(STUDY MATERIAL)
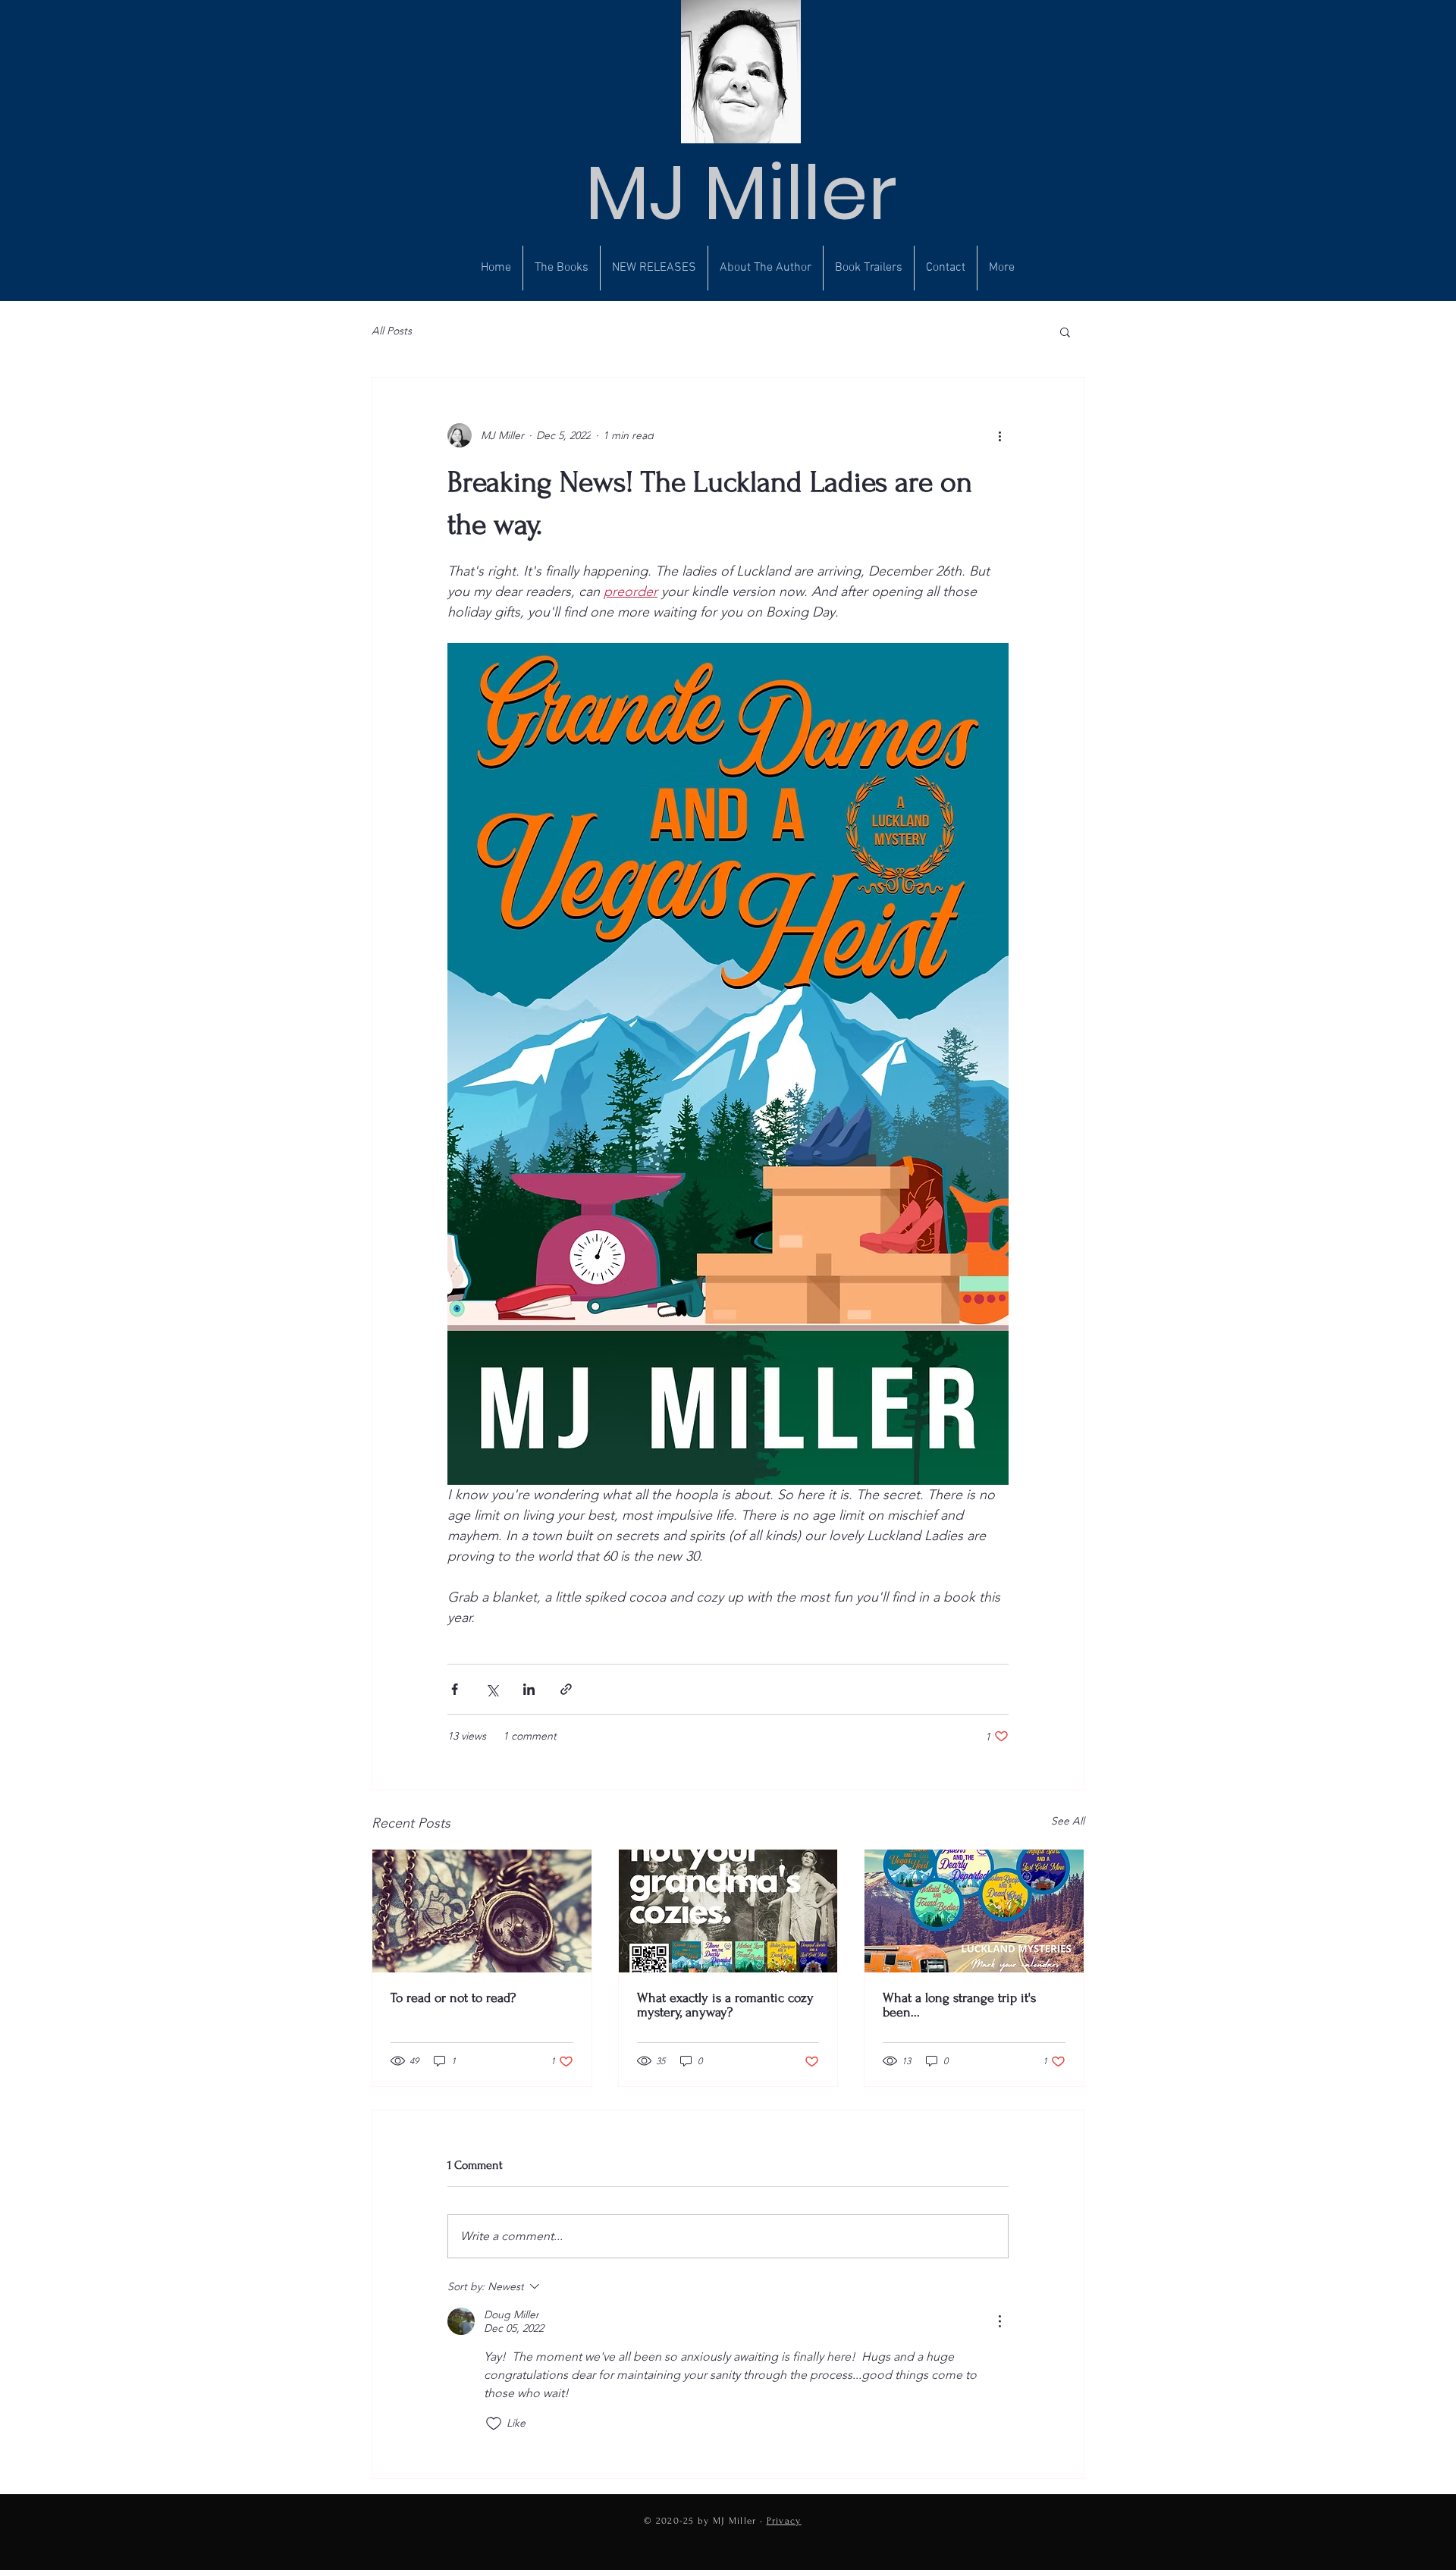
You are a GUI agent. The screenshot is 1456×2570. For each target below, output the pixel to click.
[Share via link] (566, 1689)
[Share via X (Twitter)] (492, 1689)
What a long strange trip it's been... (959, 2005)
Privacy (784, 2520)
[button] (1065, 331)
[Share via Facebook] (454, 1689)
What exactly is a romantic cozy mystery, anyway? (725, 2005)
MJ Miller (741, 193)
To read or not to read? (453, 1998)
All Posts (392, 330)
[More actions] (999, 435)
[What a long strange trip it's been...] (974, 1911)
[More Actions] (999, 2321)
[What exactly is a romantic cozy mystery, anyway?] (728, 1911)
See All (1067, 1821)
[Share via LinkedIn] (529, 1689)
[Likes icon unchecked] (494, 2424)
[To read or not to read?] (482, 1911)
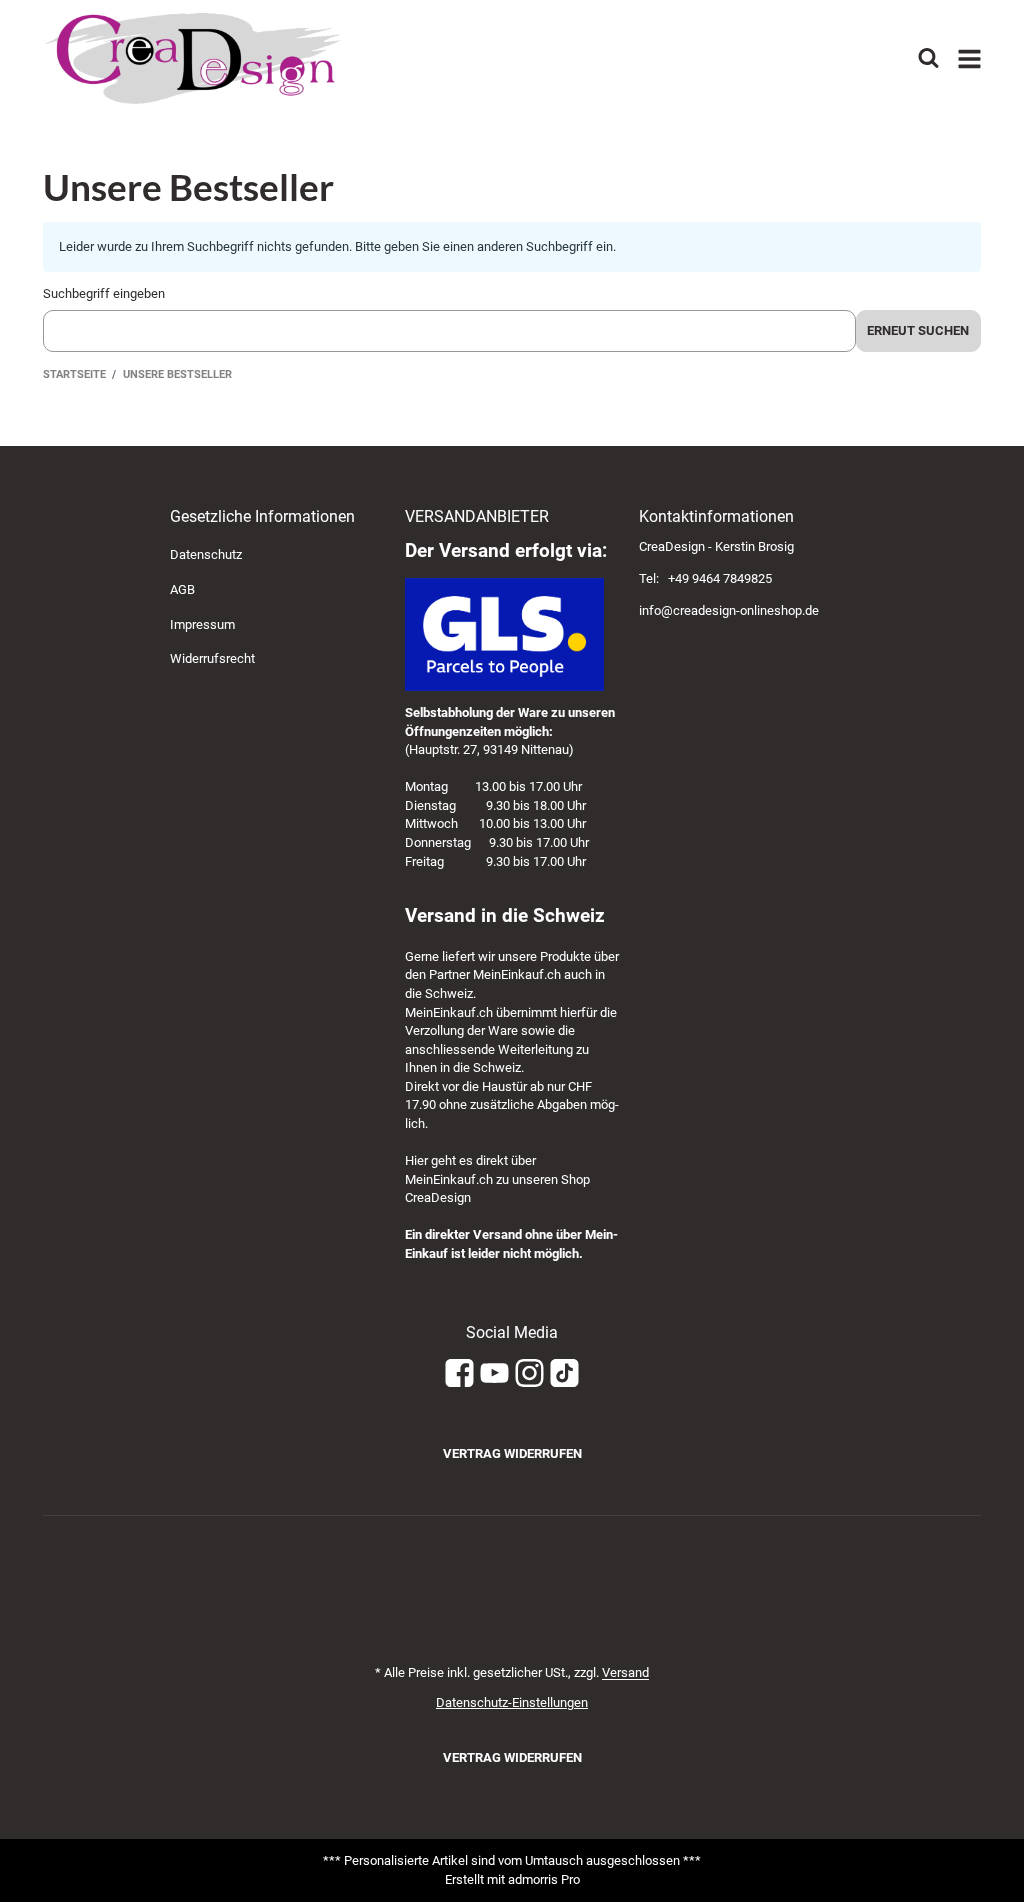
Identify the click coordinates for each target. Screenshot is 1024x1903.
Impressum (202, 624)
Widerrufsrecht (212, 658)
(End STUDY MATERIAL)
EXERCISE DESCRIPTION: In the lines above, find each one with "read" and list it.

SOLUTION:
To read or not to read? (453, 1998)
[To read or not to read?] (482, 1911)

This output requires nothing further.